While it will be months before Facebook shares are actually traded, the most obvious impact from Facebook’s prospectus is being felt in the shares of technology companies, and particularly companies that were listed as partners of Facebook.
The technology-heavy Nasdaq composite index is up more than twice as much as the Dow Jones industrial average and the Standard & Poor’s 500 index in early trading.
The biggest beneficiary is the social-gaming company Zynga, which was revealed in the IPO prospectus to provide 12% of Facebook’s revenue last year, and which was described in the filing as a vital partner in Facebook’s future rise. Stock in the company is up 15.7%, or $1.66 to $12.26. The company described by Facebook as its main competitor, Google, is up 0.7%, or $4.17, to $585.00
Firms on Wall Street are also buzzing about the the winners and losers among big banks in the IPO.
As expected, Morgan Stanley won the top underwriting position, which will provide fees, cachet and an inside edge for future business in Silicon Valley. Goldman Sachs was expected by many to have the second position, in part due to its deal with Facebook last year to sell some of the company’s shares privately.
But that deal went haywire when legal questions were raised about the plan, forcing Goldman to only offer the shares to clients outside the United States. On Wednesday, J.P. Morgan was given the second position and Goldman came in a disappointing third.
It’s not all bad news for Goldman, though. As Dealbreaker points out, the shares that Goldman bought last year are expected to score a profit of $190 million for Goldman and $700 million for its clients when Facebook goes public. That is likely to be significantly more than all of the underwriting fees together.
Moving forward, investors are talking about whether Facebook’s shares will be worth buying once the company finally goes public in a few months. So far, there is not a lot of enthusaism among the smart money crowd. Bloomberg notes that if the shares are priced as expected, Facebook will be valued at five times the level of Google against earnings. To justify those prices, Facebook will have to keep up a breakneck rate of growth.

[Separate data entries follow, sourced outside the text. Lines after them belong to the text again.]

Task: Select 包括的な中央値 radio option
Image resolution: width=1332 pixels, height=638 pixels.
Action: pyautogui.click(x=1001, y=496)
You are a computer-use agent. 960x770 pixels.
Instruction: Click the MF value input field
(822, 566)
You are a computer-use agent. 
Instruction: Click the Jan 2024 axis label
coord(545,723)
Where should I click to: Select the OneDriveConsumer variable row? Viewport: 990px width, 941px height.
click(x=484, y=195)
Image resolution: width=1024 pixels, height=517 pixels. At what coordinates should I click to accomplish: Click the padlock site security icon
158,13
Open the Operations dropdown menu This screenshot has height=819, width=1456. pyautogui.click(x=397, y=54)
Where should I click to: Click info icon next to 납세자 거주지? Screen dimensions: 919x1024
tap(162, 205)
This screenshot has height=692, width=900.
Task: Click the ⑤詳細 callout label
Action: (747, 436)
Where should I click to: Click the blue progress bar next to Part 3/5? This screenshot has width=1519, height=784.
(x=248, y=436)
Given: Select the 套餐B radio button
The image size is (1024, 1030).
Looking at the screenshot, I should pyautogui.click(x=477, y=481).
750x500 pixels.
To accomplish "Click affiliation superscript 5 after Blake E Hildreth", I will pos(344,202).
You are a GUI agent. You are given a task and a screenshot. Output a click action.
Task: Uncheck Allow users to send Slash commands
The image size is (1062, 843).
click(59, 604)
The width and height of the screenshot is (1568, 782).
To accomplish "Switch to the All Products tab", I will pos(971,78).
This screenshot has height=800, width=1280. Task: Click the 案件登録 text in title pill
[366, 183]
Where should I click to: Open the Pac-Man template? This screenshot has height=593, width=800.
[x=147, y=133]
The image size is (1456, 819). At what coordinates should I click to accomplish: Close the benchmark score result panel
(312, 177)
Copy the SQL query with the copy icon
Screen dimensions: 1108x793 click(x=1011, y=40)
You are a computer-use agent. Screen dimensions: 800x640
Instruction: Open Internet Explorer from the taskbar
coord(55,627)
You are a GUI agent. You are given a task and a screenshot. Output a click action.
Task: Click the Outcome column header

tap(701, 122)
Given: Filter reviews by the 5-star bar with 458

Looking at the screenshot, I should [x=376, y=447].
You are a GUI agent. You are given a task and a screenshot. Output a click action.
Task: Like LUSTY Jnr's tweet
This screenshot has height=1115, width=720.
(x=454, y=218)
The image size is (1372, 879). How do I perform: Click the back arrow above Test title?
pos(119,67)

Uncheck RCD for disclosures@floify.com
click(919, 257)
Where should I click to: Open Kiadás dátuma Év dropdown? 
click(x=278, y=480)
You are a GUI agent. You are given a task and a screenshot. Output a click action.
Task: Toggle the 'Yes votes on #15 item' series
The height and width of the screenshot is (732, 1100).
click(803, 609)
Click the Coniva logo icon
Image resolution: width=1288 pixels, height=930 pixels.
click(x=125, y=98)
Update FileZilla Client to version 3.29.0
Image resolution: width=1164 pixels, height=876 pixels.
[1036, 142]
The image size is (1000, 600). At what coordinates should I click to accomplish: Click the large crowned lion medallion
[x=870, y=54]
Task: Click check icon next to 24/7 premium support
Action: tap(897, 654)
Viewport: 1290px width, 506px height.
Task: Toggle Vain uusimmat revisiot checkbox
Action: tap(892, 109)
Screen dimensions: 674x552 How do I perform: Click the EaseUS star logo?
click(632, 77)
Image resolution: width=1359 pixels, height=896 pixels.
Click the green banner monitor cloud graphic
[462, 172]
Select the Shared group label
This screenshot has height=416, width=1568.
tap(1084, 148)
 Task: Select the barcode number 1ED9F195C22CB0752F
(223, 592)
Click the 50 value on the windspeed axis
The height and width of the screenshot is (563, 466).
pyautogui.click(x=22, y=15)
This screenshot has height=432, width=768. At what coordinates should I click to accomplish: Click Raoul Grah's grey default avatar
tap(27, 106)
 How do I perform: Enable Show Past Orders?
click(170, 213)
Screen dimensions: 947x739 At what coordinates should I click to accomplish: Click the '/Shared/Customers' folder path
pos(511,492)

“Based on recent IPOs, investors who are able to buy in at the offering price once it’s determined could be looking at below-average returns if they seek to buy and hold. They may face a large tax bite if they sell into an early run-up in the stock price,” a Bloomberg article says.
One reason the stock may be unattractive to investors is because shareholders will have little control over the company. The filing Wednesday makes it clear that Mark Zuckerberg will retain tight control over the company up to and perhaps even after his death.
As Dealbreaker’s blogger Matt Levine put it: “If your theory of public corporations is ‘they should be controlled by and for the benefit of the public shareholders,’ this may trouble you. If your theory is ‘I’d follow Mark Zuckerberg anywhere,’ then, carry on.”